Friday, April 17, 2009

The Torture Memos

The Bush Torture Memos recently released (available at TPM) are not fascinating reads. As literature they are repetitive and soulless, more so than your average legal document. What was striking to me was the similarity in tone to the coldly efficient way the Nazis discussed their most despicable practices in their internal documents.
The experimental subjects were placed in the water, dressed in complete flying uniform, winter or summer combination, and with an aviator's helmet. A life jacket made out of rubber kapok was to prevent submerging. The experiments were carried out at water temperatures varying from from 2.5 to 12 Centigrade. In one experimental series, the occiput (brain stem) protruded above the water, while in another series of experiments the occiput (brain stem) and back of the head were submerged in water. ~ Dachau medical 'experiment' description

In this technique, the detainee is lying on a gurney that is inclined at an angle of 10 to 15 degrees to the horizontal, with the detainee on his back and his head toward the lower end of the gurney. A cloth is placed over the detainee's face, and cold water is poured onto the cloth from a height of approximately 6 to 18 inches. The wet cloth creates a barrier through which it is difficult - or in some cases not possible - to breath. ~ Waterboarding as described in the Steven Bradbury memo
Even the conservative legal blog The Volokh Conspiracy found the memo's subject matter 'grotesque.'

The current question is whether the people who carried out these tortures should be prosecuted. President Obama says no. The military and CIA officials were merely following orders in executing torture and are not to be expected to use their own calm, rational, moral judgment. This is the Befehl ist Befehl (Orders are orders) defense that was used during the Nuremberg War Crimes trials. While Americans did not accept that defense when it was used by Nazis it has been a very effective defense through the years when used by Americans.

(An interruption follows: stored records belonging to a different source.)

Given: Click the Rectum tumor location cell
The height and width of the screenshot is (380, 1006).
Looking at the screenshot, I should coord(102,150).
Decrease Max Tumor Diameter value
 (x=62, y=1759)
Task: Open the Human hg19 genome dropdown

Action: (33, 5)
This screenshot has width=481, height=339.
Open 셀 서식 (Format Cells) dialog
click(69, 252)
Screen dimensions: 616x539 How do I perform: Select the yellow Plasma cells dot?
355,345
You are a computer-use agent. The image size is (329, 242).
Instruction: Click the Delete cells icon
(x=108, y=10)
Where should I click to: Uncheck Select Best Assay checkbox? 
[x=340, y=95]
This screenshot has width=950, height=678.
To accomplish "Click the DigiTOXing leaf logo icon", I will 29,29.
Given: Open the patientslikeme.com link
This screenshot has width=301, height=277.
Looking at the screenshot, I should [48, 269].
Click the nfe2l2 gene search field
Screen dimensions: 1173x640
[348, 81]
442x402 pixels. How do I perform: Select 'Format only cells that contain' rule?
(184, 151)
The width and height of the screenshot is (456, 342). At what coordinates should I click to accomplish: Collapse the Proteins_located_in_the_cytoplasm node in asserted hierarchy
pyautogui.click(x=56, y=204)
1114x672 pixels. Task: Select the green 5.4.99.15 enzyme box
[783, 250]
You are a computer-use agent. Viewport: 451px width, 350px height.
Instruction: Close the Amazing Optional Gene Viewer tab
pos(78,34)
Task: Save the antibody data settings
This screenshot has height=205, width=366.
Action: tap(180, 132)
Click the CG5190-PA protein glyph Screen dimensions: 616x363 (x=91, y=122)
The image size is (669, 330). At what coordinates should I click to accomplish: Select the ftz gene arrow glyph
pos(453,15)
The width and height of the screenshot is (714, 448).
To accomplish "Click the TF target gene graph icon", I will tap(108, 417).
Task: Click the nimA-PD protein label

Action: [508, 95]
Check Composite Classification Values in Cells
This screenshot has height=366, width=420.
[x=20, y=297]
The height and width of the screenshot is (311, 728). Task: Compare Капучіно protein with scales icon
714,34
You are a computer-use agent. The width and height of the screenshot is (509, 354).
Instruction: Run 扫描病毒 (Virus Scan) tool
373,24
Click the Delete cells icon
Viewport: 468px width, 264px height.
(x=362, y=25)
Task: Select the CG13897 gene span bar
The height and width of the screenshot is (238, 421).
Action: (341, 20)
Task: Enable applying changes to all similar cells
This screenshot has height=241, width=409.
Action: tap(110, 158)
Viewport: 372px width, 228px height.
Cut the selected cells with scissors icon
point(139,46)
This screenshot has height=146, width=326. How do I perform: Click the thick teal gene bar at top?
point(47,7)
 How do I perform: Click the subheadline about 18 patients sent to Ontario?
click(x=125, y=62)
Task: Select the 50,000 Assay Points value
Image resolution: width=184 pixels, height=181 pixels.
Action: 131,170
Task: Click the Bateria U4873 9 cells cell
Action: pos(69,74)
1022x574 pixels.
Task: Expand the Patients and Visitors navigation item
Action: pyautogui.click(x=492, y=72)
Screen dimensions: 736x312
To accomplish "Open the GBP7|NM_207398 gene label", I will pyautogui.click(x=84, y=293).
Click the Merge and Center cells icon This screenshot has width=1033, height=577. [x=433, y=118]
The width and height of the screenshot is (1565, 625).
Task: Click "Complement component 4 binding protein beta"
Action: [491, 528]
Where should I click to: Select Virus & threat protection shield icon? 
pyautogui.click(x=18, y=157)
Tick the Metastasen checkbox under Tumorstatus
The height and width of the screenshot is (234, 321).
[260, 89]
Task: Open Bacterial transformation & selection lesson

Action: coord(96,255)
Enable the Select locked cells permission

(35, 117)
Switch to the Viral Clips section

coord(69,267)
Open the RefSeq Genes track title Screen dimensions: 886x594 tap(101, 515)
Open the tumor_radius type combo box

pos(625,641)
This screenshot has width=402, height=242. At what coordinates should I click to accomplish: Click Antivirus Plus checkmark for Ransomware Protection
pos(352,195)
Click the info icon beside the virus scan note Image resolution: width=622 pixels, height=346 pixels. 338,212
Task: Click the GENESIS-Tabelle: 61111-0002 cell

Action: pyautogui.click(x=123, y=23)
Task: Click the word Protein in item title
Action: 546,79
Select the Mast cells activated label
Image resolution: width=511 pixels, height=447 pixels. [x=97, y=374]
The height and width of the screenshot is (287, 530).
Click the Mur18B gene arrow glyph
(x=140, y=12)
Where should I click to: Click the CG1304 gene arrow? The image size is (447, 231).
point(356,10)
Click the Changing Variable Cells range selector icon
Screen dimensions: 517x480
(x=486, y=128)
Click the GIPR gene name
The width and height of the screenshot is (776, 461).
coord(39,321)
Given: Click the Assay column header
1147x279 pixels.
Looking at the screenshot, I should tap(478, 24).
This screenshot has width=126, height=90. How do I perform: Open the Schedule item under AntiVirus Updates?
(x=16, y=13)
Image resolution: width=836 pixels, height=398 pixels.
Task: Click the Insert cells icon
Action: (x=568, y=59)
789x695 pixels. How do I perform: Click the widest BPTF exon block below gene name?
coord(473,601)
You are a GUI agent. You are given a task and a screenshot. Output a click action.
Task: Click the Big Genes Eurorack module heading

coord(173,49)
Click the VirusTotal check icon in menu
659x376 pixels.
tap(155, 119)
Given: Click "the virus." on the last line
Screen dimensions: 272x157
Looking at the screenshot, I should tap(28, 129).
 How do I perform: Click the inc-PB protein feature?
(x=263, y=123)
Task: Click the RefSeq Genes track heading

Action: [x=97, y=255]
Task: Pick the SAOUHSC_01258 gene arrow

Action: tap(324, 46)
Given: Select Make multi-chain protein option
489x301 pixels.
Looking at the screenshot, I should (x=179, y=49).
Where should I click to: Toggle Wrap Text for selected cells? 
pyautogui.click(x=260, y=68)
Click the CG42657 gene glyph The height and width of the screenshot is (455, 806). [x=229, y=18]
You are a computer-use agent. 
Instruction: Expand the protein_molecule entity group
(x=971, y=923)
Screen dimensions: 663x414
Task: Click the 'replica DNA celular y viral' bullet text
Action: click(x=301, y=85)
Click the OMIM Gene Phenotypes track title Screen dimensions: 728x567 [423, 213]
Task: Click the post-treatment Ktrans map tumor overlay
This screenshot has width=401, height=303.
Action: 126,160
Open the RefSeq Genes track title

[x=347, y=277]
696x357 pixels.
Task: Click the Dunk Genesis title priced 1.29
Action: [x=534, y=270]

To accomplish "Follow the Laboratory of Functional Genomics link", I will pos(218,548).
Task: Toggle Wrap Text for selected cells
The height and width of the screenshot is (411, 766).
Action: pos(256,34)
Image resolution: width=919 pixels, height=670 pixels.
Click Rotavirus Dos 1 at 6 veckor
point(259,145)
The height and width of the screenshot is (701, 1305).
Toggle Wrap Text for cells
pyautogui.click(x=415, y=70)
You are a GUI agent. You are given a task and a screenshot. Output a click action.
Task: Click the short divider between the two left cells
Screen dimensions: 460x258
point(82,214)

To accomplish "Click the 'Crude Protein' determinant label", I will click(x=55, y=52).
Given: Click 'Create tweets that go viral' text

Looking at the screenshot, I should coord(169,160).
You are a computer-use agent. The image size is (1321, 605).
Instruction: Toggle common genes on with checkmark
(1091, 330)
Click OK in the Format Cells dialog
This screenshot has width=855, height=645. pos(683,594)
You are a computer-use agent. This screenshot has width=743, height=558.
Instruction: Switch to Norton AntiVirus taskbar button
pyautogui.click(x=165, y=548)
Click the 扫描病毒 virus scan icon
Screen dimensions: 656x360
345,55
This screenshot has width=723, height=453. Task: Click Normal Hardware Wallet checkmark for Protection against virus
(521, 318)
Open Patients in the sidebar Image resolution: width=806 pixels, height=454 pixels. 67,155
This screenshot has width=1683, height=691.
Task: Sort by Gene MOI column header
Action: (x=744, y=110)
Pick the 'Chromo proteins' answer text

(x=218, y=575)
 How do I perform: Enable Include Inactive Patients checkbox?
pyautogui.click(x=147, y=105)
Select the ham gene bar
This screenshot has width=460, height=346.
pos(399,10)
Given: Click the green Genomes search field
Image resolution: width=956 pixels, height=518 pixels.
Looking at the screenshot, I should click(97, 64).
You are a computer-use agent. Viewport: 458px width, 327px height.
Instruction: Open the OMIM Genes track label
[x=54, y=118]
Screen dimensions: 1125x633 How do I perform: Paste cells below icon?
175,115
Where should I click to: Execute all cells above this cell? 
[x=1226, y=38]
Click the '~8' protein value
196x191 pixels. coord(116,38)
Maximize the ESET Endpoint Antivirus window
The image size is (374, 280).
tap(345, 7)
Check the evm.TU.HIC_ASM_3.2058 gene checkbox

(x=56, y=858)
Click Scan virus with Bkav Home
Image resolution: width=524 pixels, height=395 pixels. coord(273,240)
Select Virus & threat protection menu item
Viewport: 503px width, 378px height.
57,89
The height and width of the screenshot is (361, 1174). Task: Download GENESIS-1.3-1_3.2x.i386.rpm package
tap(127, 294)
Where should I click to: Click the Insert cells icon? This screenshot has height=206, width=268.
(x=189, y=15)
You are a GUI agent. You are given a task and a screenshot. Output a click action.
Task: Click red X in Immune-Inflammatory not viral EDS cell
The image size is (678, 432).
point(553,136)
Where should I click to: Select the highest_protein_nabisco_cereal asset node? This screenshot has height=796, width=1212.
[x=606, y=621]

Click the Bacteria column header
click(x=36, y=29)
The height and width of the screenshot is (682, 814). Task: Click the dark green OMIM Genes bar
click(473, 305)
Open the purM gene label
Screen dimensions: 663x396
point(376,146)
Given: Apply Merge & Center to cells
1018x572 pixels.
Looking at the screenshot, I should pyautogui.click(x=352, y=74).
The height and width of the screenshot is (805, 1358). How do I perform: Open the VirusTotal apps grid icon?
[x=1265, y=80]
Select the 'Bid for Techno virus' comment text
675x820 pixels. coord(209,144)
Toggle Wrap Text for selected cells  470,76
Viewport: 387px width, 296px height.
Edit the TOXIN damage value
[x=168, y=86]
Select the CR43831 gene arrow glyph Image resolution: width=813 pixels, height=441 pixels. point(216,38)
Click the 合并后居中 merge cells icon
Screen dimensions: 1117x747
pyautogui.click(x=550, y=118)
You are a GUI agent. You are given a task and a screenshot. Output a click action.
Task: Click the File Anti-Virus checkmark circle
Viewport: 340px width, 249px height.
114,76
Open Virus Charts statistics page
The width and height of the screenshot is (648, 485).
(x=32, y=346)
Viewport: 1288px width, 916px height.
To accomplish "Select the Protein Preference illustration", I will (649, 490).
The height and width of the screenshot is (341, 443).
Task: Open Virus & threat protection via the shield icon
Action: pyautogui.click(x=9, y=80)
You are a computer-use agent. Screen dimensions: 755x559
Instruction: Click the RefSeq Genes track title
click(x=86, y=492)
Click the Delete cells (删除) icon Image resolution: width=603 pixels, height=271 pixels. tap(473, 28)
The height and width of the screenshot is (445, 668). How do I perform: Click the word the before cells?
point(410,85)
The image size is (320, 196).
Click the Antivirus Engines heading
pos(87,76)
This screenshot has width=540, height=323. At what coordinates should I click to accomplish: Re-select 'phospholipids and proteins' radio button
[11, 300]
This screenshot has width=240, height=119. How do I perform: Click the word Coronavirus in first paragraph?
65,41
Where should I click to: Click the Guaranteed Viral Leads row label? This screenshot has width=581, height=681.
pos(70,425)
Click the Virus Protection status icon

The defense is that they asked Bush Administration lawyers and the lawyers said it was legal. Yet one Bush lawyer famously claims that crushing a child's testicles is legal and I am curious how many of these military and CIA officials would commit that act if ordered?

War crimes are prosecuted so that war crimes will not occur in the future. It is clear from these memos that the military and CIA officials wanted to commit torture and were only seeking lawyerly permission. If we cannot stomach prosecuting the torturers themselves then we should prosecute those who gave the orders. At the very, very, very least we must disbar the lawyers who tortured the law to justify acts of inhumanity.